The international trade community has embraced the concept of just in time inventory procedures and Customs must embrace a just in time response to the needs of business. The lack of timeliness in regulatory decisions, and addressing legal issues, e.g., protests, the inability to create clear and concise regulations to elucidate new legal requirements, and failure to understand the business of business has a detrimental effect on corporate prosperity and subsequently a nation’s economic growth. Customs must see itself as an economic growth engine and compliance partnerships need to be expanded to include economic growth partnerships.
Generally, companies that reach out to Customs are seeking to enhance their compliance footprint, not to engage in questionable trade practices. There is no doubt that there are those in the trade community who engage in undervaluation, circumvention of anti-dumping duties, the introduction of goods that violate intellectual property rights, and in introducing products that adversely affect the health and safety of consumers. In these situations, Customs should take swift and effective enforcement action. Violations such as these also have a dampening effect on economic growth. However, for those companies seeking to be compliant players in the global economy, Customs Services need to step up and engage in collaborative solutions and ways forward.
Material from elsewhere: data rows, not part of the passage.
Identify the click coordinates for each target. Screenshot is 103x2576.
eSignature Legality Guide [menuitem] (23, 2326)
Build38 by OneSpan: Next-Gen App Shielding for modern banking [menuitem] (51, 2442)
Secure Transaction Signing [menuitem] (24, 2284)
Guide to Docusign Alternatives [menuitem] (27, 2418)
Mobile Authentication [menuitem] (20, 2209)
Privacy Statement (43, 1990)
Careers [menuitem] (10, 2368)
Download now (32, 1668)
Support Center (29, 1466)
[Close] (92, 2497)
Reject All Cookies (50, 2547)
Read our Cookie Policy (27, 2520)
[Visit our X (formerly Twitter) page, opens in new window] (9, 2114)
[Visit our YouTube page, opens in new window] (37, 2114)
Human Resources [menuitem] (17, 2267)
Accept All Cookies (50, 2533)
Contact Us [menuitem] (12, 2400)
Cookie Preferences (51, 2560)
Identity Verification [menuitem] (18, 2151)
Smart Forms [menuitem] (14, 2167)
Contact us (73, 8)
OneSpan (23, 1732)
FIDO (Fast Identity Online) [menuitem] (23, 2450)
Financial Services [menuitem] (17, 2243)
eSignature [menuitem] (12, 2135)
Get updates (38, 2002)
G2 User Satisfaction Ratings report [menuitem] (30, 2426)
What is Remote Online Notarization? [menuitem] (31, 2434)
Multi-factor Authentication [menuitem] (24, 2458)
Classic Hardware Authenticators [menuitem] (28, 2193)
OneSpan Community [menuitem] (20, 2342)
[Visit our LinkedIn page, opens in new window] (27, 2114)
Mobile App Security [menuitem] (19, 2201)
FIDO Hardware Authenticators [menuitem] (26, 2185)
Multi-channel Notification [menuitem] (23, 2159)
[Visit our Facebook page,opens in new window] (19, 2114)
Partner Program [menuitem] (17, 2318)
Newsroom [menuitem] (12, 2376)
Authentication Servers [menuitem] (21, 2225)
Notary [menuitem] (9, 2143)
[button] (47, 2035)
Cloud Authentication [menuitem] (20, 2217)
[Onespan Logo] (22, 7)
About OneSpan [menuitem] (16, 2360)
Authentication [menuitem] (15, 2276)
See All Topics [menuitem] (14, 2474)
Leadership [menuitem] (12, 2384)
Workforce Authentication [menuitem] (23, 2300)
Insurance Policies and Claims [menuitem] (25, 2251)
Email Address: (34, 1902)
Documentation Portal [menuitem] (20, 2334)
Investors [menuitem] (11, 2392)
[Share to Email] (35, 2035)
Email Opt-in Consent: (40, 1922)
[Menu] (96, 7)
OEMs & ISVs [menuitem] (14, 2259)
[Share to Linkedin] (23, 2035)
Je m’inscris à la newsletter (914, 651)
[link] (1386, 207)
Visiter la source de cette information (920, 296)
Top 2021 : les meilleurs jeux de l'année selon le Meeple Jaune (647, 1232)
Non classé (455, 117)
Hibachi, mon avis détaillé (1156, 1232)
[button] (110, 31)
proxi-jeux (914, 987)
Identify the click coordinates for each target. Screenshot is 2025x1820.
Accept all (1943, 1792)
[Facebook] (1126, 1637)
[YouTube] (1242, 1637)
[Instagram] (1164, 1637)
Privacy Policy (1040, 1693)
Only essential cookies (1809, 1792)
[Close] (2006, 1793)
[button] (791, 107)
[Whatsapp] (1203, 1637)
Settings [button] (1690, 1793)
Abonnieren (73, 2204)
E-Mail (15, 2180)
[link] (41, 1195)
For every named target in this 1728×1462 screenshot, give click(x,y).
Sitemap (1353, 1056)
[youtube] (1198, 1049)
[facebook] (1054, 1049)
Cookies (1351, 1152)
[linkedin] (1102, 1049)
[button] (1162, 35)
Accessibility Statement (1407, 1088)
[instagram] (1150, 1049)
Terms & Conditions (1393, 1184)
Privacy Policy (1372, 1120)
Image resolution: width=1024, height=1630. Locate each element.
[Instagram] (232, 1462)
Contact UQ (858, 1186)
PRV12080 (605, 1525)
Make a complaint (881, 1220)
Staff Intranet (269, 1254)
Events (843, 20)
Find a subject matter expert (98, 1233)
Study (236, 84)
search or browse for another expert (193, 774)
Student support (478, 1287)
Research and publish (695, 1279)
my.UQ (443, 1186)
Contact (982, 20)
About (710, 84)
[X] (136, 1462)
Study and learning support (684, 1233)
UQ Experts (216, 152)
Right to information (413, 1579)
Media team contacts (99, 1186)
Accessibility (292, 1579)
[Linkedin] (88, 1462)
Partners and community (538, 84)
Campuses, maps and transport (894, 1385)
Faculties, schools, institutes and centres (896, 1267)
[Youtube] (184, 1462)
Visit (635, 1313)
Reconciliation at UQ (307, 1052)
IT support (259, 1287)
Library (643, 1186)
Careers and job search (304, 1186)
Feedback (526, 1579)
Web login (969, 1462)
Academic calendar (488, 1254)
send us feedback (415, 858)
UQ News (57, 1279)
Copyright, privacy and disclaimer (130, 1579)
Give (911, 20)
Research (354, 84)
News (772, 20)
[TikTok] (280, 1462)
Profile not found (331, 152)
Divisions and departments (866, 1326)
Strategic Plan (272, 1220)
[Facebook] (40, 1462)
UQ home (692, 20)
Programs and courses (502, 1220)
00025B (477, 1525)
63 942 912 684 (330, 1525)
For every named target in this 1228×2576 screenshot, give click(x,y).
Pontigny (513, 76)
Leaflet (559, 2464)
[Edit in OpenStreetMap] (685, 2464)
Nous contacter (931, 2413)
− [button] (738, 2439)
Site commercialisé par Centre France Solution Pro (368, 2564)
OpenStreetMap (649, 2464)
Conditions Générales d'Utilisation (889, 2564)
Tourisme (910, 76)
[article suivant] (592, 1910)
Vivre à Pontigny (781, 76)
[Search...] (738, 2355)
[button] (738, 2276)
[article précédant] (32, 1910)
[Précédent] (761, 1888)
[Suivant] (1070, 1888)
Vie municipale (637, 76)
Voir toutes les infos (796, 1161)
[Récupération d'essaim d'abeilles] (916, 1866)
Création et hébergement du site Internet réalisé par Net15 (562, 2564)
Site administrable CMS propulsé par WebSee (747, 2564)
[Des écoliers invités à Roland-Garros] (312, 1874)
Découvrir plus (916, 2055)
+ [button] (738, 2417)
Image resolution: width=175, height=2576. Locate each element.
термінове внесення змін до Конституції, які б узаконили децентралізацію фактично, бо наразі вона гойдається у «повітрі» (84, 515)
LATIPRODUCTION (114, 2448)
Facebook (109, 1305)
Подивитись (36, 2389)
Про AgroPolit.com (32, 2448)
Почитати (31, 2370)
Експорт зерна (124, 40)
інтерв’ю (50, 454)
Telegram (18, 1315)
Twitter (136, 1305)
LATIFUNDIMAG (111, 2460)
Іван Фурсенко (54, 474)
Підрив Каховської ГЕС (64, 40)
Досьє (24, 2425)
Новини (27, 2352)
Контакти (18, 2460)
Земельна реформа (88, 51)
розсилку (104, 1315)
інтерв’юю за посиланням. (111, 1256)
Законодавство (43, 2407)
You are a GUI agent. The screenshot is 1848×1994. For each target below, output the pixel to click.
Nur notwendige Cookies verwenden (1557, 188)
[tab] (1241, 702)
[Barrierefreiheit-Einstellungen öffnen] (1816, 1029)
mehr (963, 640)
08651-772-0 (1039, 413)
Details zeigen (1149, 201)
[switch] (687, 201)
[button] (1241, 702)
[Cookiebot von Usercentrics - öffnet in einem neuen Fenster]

Customs has a duty to remove unnecessary roadblocks affecting international trade transactions. Creating policies that are the antithesis of global economic partnerships is unacceptable. Customs Services should recognize their role in national economic growth by taking steps to ensure that Customs officials are trained in the complexities of international trade and the legal requirements necessary for a seamless facilitation of legitimate trade. Customs needs to develop programs that enable the highest level of integrity among Customs human resources and to develop strong risk management programs that address serious violations, rather than just seeking to pluck low hanging fruit which have little risk to compliance or which impede the flow of compliant trade. Of course, it is critical to ensure that adequate resources are in place to quickly address requests from the trade community regarding legal advice and rulings. Mutually developed compliance programs must take into account business needs, and provide quick and effective communication with the trade community. Customs must guarantee consistent and uniform treatment of issues across various ports and government agency offices to ensure predictability.